> _STATED TASK A_
Format the records, starting at the line containing "You are a computer-use agent. The" and ending at the last line of the records, as a JSON list of strings with one string per line and blank lines omitted.

> _EXTRACTED TEXT_
──────

Limits on this approach

There is a fundamental limit on using sensory substitution to convert images to sound: you can fit much more information through the eye then you can through the ear in the same amount of time. Current estimates suggest that the human eye can transfer roughly ten million bits of data to the brain per second (Koch et al., 2006), whereas the ear can transfer a maximum of one hundred thousand bits per second (Markowsky, 2019). For this reason, there has to be a large trade-off where a majority of the fine detail in an image is removed in order to save bandwidth.

It is also worth considering the abilities of a computer when converting the images into sound. While a computer can operate on vastly larger amounts of data than the conscious human brain (Markowsky, 2019), a potential conversion algorithm could be so complex that it couldn't keep up on relatively small hardware (which may be necessary for any real-world application as hauling around a large computer wouldn't be very practical). Moreover, computers present an additional reason to reduce the details in the image due to the quadratic nature of looping through each pixel individually.

──────

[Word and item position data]

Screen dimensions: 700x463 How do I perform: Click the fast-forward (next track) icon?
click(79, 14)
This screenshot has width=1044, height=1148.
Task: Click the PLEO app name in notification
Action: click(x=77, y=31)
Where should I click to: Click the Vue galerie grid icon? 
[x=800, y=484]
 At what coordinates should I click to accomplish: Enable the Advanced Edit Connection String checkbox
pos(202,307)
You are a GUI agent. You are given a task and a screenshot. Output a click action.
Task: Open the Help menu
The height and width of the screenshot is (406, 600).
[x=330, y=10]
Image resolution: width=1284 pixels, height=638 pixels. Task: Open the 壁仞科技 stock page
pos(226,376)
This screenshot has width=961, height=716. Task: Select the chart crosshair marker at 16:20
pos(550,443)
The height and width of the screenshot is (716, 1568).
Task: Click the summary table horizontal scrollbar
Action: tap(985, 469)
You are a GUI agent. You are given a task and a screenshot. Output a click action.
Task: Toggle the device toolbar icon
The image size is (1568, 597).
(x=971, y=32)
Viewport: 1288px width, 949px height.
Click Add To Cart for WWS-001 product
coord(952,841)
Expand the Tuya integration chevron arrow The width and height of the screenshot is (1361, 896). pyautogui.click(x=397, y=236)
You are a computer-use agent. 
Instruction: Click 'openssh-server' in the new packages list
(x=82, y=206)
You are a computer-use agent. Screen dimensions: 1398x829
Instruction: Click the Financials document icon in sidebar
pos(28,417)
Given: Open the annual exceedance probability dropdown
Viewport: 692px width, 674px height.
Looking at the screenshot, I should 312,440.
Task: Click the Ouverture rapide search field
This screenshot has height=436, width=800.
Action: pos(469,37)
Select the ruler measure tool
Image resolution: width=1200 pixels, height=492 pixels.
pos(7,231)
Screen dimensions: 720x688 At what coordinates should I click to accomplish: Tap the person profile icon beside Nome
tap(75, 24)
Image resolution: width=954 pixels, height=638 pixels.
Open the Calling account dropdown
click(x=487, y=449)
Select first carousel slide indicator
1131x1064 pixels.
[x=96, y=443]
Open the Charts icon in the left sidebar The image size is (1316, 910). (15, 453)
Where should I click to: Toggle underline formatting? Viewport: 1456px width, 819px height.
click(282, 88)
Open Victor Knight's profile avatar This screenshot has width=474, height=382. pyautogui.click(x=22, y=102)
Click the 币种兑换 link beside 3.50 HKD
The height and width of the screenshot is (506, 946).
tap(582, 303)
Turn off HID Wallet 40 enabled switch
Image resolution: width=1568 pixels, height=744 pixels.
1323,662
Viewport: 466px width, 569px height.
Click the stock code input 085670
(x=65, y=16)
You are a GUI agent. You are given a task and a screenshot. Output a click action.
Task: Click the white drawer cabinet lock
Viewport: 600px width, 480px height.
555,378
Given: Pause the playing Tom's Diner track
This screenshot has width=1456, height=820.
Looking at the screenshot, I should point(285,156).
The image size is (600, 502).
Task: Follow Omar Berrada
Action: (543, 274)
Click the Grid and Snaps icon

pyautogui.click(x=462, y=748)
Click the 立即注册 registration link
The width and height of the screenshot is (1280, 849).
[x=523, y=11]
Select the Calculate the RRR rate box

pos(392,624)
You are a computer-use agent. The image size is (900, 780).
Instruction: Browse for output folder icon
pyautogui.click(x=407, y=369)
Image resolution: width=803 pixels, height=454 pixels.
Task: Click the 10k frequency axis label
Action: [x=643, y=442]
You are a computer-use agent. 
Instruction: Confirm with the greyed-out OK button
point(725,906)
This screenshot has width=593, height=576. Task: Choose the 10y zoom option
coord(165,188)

──────

> _STATED TASK B_
In the passage on sensory substitution, what is the maximum number of bits per second the ear can transfer?

> _EXERCISE OUTPUT A_
[
  "You are a computer-use agent. The image size is (900, 780).",
  "Instruction: Browse for output folder icon",
  "pyautogui.click(x=407, y=369)",
  "Image resolution: width=803 pixels, height=454 pixels.",
  "Task: Click the 10k frequency axis label",
  "Action: [x=643, y=442]",
  "You are a computer-use agent. ",
  "Instruction: Confirm with the greyed-out OK button",
  "point(725,906)",
  "This screenshot has width=593, height=576. Task: Choose the 10y zoom option",
  "coord(165,188)"
]

> _EXERCISE OUTPUT B_
One hundred thousand bits per second.